■ **Exercise brief**
Each line below must be set down exactly; omit any image you find.

Provided data START

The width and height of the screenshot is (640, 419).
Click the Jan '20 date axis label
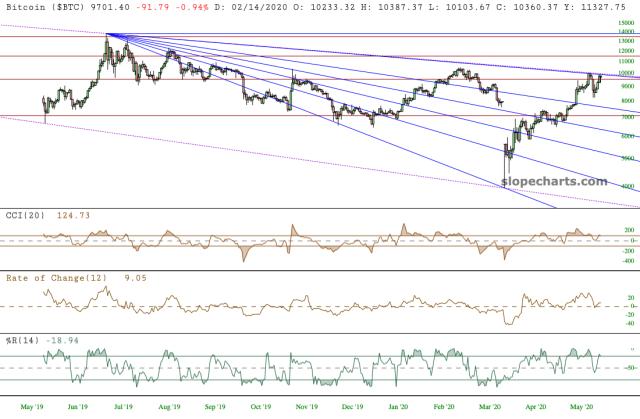pyautogui.click(x=398, y=407)
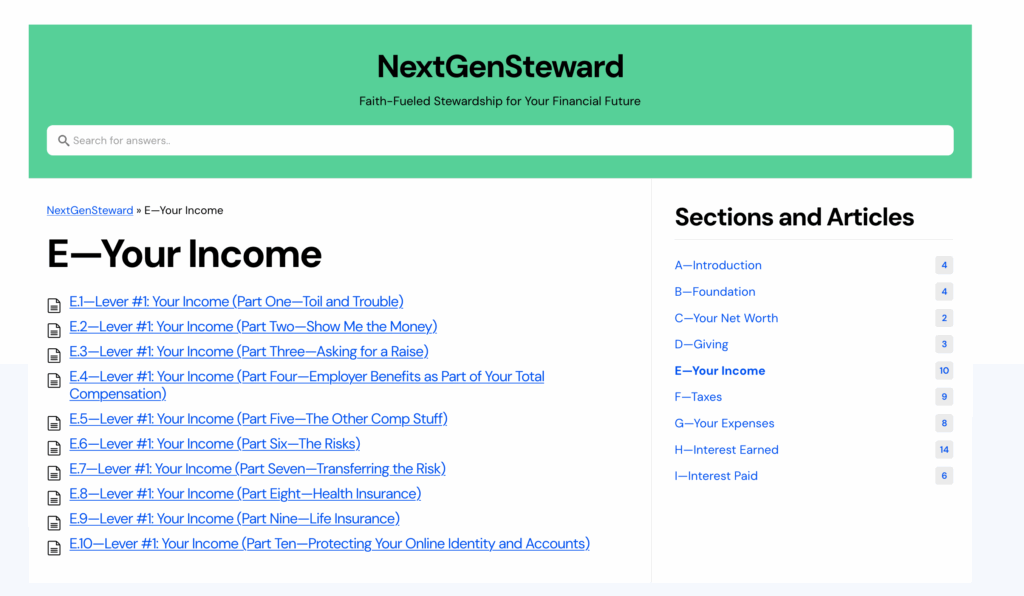Screen dimensions: 1024x596
Task: Click the search magnifier icon
Action: coord(63,140)
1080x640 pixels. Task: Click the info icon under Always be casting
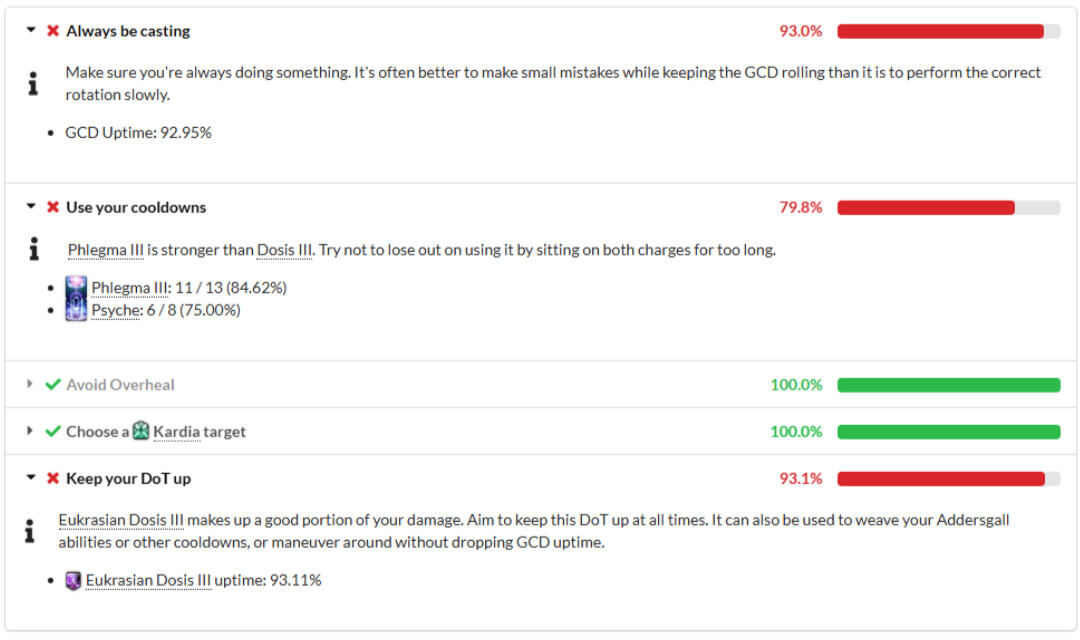(34, 84)
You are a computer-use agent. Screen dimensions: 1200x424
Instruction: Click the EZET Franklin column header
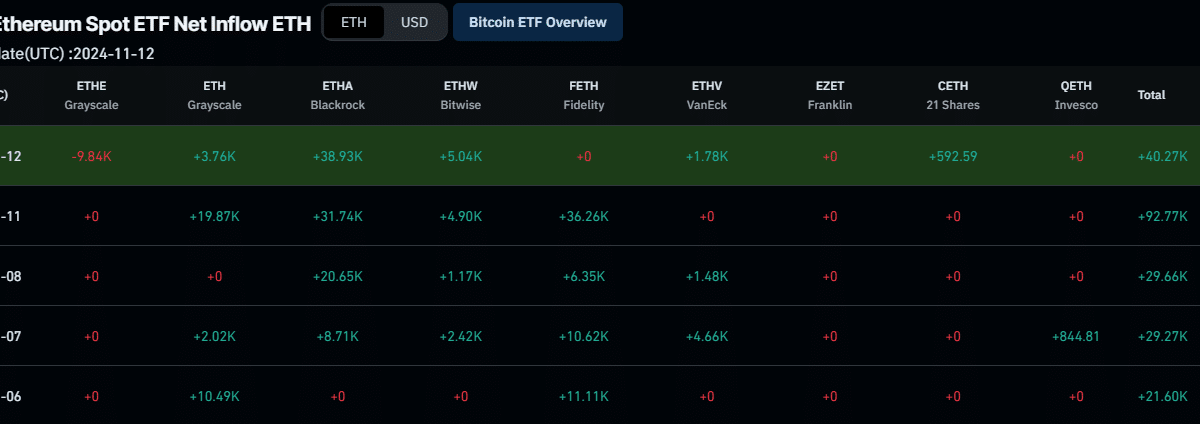pos(829,95)
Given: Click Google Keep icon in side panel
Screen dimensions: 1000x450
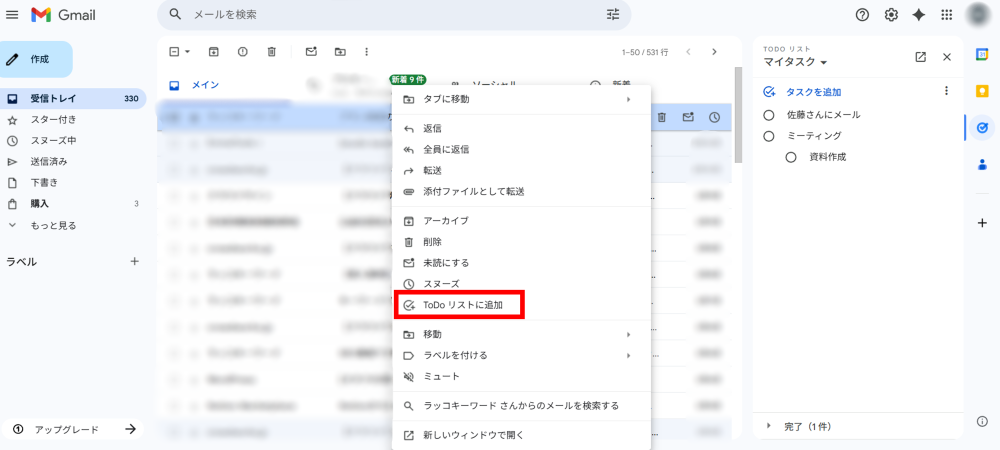Looking at the screenshot, I should point(982,91).
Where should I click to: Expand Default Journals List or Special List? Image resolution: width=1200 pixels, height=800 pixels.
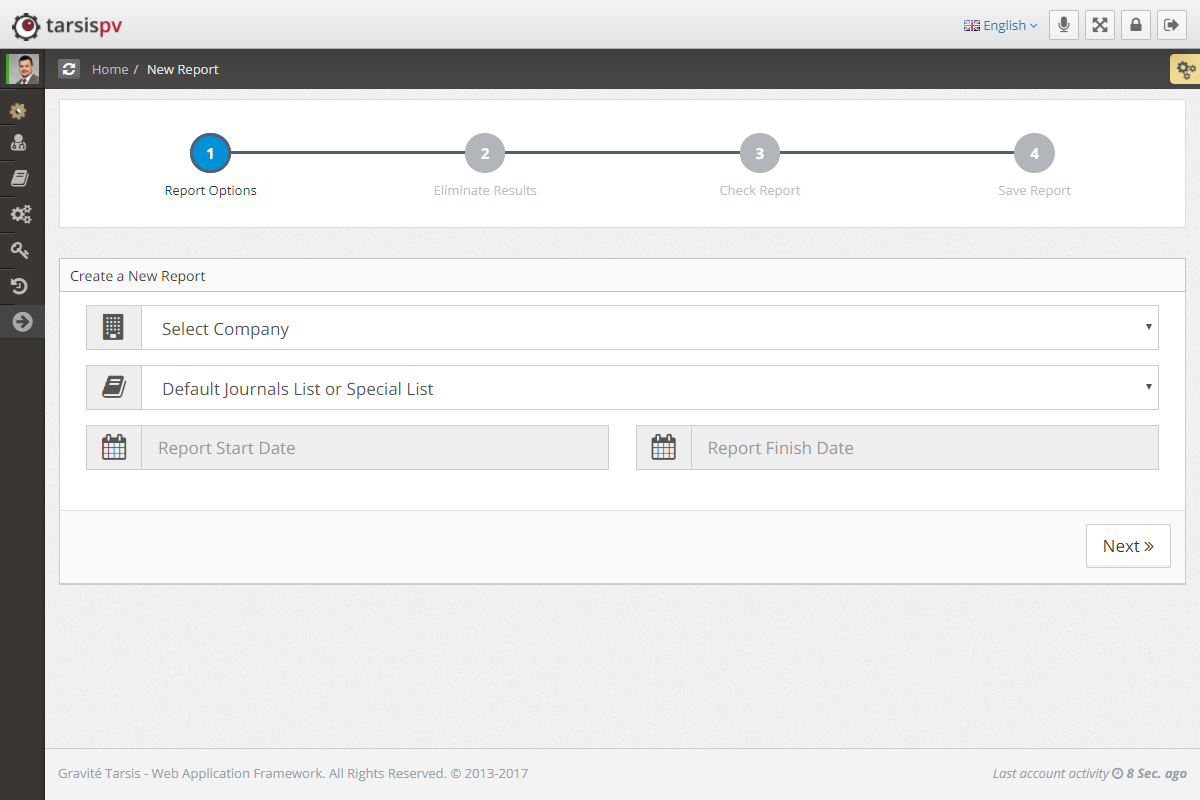(648, 388)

Provided data END

■ **Completed task**
The width and height of the screenshot is (640, 419).
Click the Jan '20 date axis label
pyautogui.click(x=398, y=407)
Screen dimensions: 1024x596
Task: Click the search magnifier icon
Action: coord(63,140)
1080x640 pixels. Task: Click the info icon under Always be casting
(34, 84)
You are a computer-use agent. Screen dimensions: 1200x424
Instruction: Click the EZET Franklin column header
pos(829,95)
Given: Click Google Keep icon in side panel
Screen dimensions: 1000x450
Looking at the screenshot, I should point(982,91).
Where should I click to: Expand Default Journals List or Special List? Image resolution: width=1200 pixels, height=800 pixels.
(648, 388)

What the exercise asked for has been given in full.